§ **WHAT IS ASKED**:
Which lines in the data below contain the string "corner", with case counting? Copy each of those lines in full.

§ **MATERIALS PROVIDED**:
—————

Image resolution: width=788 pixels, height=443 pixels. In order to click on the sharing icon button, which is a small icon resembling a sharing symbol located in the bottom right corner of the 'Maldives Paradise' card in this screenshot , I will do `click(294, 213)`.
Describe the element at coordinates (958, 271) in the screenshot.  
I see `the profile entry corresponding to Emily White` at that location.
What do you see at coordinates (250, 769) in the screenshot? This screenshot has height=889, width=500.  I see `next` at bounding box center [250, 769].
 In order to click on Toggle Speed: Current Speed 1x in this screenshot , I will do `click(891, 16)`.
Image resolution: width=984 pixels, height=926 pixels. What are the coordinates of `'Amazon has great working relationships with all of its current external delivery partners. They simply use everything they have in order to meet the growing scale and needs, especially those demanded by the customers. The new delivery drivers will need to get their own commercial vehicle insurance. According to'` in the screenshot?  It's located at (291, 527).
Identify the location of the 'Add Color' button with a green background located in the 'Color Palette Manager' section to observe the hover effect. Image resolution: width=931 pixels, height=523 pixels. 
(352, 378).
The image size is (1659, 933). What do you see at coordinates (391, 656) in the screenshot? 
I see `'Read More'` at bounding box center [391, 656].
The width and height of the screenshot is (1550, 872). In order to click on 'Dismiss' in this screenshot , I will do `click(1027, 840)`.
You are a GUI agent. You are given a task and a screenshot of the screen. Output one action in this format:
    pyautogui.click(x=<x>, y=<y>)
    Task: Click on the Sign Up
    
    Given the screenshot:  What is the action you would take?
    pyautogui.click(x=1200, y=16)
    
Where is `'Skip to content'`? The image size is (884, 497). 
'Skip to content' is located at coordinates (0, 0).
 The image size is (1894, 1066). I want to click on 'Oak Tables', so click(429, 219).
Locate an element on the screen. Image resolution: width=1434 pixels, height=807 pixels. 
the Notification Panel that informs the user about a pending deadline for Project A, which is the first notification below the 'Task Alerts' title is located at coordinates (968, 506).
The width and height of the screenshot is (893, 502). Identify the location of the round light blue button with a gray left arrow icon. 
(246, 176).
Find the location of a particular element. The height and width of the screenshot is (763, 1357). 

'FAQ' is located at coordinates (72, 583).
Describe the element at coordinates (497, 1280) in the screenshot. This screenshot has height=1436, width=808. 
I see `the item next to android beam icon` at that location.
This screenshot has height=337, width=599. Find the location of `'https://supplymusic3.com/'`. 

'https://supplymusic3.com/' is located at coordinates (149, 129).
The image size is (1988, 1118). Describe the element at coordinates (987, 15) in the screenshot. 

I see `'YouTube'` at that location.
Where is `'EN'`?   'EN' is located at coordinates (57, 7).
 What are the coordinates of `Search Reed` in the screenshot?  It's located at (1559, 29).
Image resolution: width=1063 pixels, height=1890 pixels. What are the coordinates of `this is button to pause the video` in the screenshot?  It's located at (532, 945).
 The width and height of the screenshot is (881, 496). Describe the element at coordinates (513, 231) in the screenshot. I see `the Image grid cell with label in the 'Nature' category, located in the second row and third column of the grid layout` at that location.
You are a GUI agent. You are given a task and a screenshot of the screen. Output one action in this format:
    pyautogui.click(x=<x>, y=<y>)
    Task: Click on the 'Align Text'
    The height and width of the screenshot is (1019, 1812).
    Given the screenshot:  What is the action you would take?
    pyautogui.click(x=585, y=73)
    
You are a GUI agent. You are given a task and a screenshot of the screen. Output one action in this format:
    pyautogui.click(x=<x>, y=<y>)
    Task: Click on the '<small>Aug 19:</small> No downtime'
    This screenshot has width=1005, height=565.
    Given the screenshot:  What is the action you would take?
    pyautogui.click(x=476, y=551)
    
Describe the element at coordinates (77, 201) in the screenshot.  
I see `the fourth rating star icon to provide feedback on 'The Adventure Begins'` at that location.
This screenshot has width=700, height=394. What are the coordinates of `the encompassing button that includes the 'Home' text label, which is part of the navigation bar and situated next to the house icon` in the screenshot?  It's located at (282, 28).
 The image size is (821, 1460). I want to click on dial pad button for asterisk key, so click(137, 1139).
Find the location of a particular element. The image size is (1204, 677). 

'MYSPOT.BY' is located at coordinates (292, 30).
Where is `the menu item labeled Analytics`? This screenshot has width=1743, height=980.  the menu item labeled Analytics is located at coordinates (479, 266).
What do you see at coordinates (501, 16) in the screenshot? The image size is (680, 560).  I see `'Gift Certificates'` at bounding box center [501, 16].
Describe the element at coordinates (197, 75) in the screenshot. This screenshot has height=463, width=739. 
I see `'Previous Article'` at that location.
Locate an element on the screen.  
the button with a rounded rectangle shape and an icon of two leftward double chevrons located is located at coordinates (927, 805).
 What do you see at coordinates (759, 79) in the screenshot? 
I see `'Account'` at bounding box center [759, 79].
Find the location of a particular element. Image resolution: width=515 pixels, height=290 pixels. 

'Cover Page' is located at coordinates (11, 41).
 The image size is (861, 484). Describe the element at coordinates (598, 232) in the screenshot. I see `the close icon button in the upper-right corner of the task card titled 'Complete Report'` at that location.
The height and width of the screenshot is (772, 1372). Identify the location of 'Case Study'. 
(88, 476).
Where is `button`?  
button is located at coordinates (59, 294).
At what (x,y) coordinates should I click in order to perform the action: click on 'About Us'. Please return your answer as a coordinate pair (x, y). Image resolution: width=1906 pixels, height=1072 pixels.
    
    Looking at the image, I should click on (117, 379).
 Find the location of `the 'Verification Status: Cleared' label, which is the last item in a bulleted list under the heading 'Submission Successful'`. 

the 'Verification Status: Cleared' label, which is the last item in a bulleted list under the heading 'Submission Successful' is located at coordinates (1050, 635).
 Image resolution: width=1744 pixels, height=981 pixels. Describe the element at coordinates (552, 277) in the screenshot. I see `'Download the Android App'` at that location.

—————

§ **ANSWER TO THE TASK**:
Image resolution: width=788 pixels, height=443 pixels. In order to click on the sharing icon button, which is a small icon resembling a sharing symbol located in the bottom right corner of the 'Maldives Paradise' card in this screenshot , I will do `click(294, 213)`.
 The image size is (861, 484). Describe the element at coordinates (598, 232) in the screenshot. I see `the close icon button in the upper-right corner of the task card titled 'Complete Report'` at that location.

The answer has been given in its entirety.